# Opdrachteisen
Selecteer in de lijst elke regel waarin het woord "text" voorkomt en neem die regels ongewijzigd over.

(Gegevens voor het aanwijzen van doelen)

□ □ □ □ □ □ □

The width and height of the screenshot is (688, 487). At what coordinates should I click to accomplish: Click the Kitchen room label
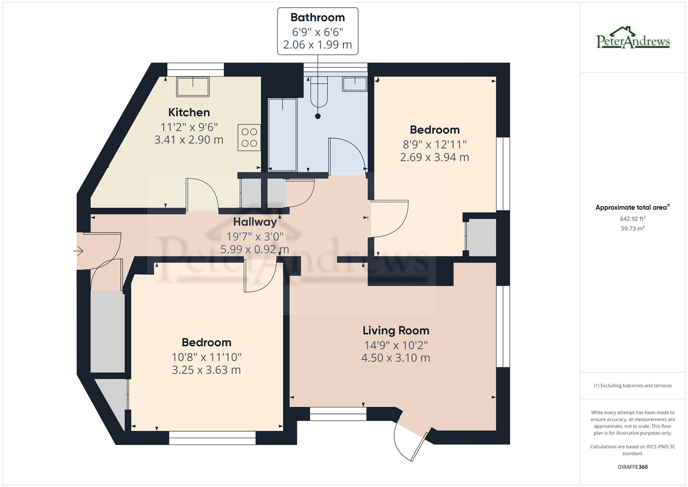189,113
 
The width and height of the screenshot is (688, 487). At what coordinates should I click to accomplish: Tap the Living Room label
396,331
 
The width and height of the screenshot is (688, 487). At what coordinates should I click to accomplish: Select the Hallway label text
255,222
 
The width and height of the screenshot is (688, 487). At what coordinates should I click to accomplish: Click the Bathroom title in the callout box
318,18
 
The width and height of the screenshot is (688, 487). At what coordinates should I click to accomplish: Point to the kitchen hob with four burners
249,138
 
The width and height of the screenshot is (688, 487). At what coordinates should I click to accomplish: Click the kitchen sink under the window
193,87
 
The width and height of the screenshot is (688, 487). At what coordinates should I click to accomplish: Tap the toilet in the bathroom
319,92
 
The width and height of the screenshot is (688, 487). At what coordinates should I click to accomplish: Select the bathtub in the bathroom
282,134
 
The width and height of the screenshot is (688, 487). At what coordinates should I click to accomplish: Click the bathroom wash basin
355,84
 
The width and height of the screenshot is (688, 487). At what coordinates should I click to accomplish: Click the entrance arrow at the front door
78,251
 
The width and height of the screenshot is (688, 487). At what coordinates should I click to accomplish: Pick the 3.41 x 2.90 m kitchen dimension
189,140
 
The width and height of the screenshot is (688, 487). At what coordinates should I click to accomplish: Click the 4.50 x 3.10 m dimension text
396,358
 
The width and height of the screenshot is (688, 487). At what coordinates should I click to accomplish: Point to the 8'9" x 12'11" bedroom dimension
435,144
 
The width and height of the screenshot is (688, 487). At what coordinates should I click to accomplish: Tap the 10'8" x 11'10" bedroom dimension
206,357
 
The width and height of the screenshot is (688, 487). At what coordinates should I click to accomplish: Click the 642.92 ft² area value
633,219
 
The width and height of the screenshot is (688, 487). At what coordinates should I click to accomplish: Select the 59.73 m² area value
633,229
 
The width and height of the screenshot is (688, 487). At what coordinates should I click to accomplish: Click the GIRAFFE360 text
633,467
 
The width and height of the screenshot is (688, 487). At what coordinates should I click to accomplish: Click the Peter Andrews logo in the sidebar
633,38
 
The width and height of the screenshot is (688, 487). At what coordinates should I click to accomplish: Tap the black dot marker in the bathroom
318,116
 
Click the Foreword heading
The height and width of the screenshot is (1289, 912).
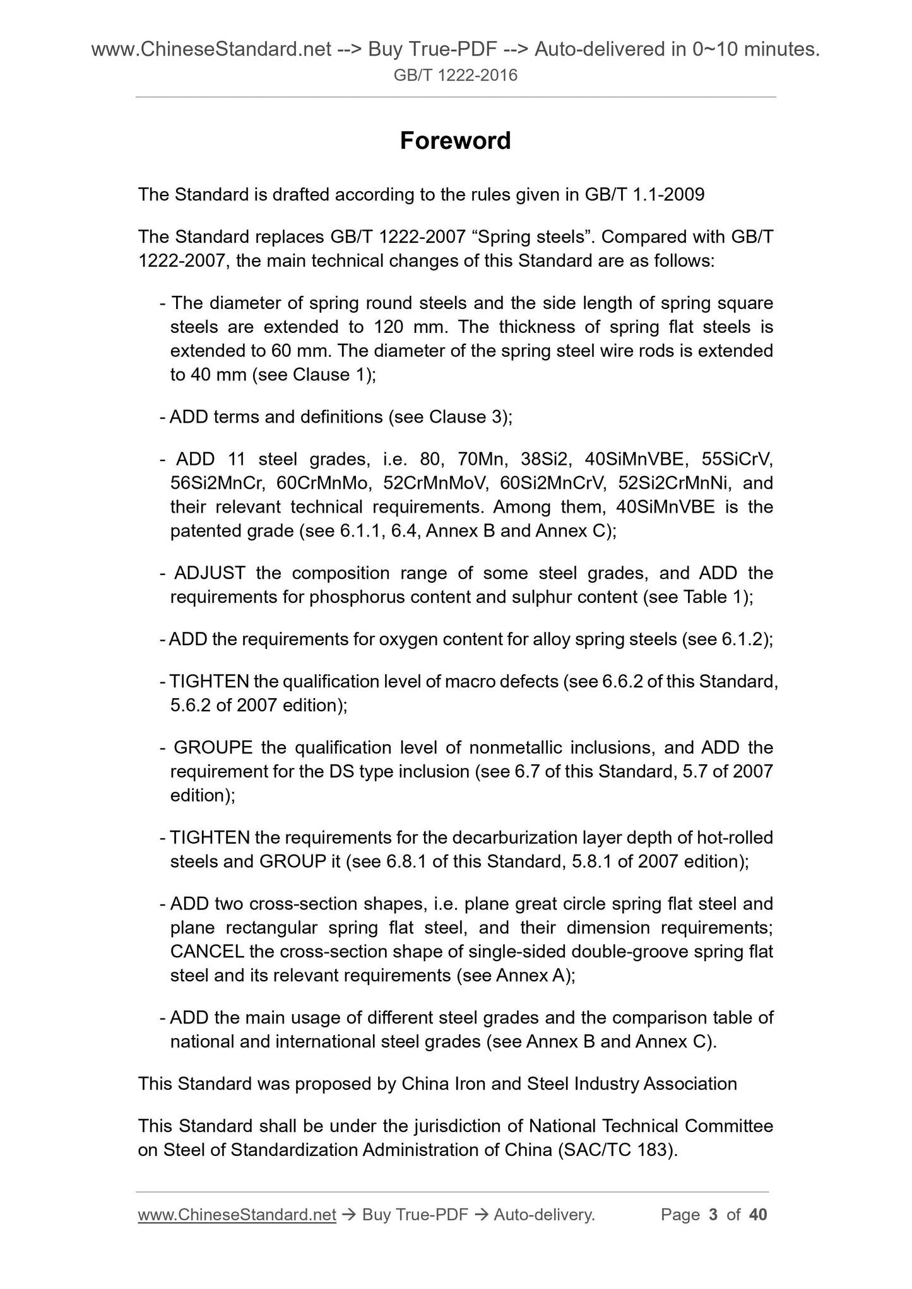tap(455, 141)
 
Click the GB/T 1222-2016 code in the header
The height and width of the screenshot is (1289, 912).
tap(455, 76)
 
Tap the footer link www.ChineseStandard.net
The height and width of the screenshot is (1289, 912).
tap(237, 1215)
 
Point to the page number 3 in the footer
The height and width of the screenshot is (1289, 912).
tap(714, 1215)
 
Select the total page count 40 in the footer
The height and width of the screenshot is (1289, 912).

□ □ □ □ □ □ □

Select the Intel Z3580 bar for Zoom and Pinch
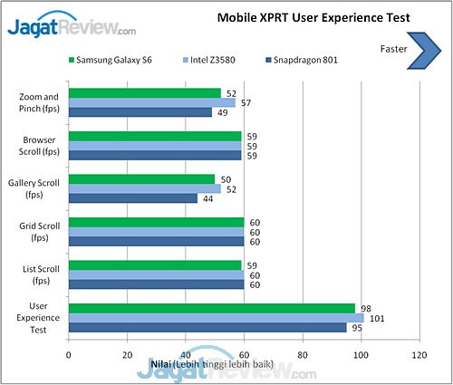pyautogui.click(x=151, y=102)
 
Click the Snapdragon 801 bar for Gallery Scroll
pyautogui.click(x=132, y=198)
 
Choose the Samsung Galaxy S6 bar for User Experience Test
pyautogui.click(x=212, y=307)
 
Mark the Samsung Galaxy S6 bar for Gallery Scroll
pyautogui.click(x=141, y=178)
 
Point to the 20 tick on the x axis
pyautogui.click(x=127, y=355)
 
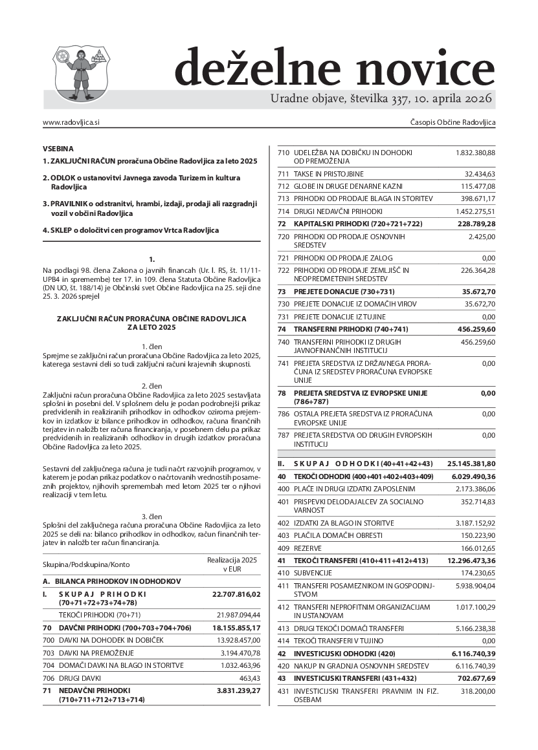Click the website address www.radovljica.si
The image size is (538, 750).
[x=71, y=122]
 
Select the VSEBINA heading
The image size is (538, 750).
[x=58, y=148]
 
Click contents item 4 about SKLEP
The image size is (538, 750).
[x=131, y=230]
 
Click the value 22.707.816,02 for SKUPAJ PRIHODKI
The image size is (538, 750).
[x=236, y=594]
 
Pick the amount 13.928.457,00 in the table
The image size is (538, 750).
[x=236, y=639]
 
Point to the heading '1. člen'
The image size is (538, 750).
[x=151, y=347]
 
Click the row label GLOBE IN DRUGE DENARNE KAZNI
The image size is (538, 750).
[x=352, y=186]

□ □ □ □ □ □ □

# Volledige uitvoer
The width and height of the screenshot is (688, 487). At what coordinates should I click to accomplish: Select the Hallway label text
The width and height of the screenshot is (688, 487). At what coordinates should I click to accomplish: Click the 4.50 x 3.10 m dimension text
The width and height of the screenshot is (688, 487). At what coordinates should I click to accomplish: Click the GIRAFFE360 text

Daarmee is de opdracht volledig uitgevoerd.